Quick: What’s the first thing that comes to mind when someone says weight lifting? Seriously jacked up bodies? Intimidatingly heavy looking dumbbells? Chest-bumping bros? If any of those mental images have scared you away from the weight room, you’re missing out. Because as great as cardio is, weight training is the perfect complement to your hours on the elliptical — and, sometimes, it’s even better for your body.
But staring at a rack of weights with no idea where (or why) to start is a waste of your gym time. So, before your next sweat sesh, get schooled in strength training. We tapped Erica Giovinazzo, a CrossFit Coach at Brick New York and a registered dietitian with her master’s from New York University, to answer all your weight lifting questions. If she can’t convince you, we don’t know what will.
- Why should I lift weights? Duh — it builds muscle. But there’s more to that than just a buff body. “Increasing muscle is important, because it also increases your metabolism, which means that you burn more calories in a day. That’s what you want to hear, right?” says Giovinazzo. “And resistance training helps increase bone density, which helps to prevent osteoporosis.” Then there are the less physical elements: who doesn’t want to feel stronger (no need for help lifting your luggage or opening that stubborn jar of almond butter) — or more confident? “When a woman I’m training lifts a heavier weight than she ever thought possible, it is perhaps one of the most empowering feelings she will have in her life. Imagine that on a repeated basis!” she adds.
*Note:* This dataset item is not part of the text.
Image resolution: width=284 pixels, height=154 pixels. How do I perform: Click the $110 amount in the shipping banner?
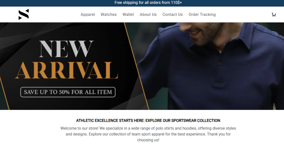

- Does lifting have to mean bulking up? This is one of the biggest fitness myths out there. “Women aren’t biologically designed to have big bulky muscles,” explains Giovinazzo. “If you feel like you ‘get bulky’ when you lift weight, it’s likely because you are eating too much. Women with big muscles work very hard to ‘get big’ by eating a lot and following a very specific exercise program.” For you, lifting means stronger muscles, which means a more toned look over all. “I always tell women who are afraid about this, just try it. If you don’t like it, a trainer can help you change up your workout. No woman has ever come to me while training with me and said they were getting too bulky. Actually, more woman who are not my clients come to me and say, ‘I want to look like that!’”
- What’s the right technique for lifting? “It is so important to see a trainer who knows about lifting so they can teach you the correct movement pattern,” says Giovinazzo. “That being said, some of the key things to remember are to keep a neutral spine — this means to keep your back flat as well as your neck, so your whole spine is in one straight line — keep your core tight, and keep your shoulder blades back. If something hurts … stop!”
- What kind of weights should I start with? Obviously, there’s no one answer — it all depends on your personal strength. “What’s most important is that you start with weights that you can lift without too much strain and have good form. Technique precedes weight,” explains Giovinazzo. “Most of my new women start with just the women’s barbell (35 pounds) or the training bar (22 pounds).”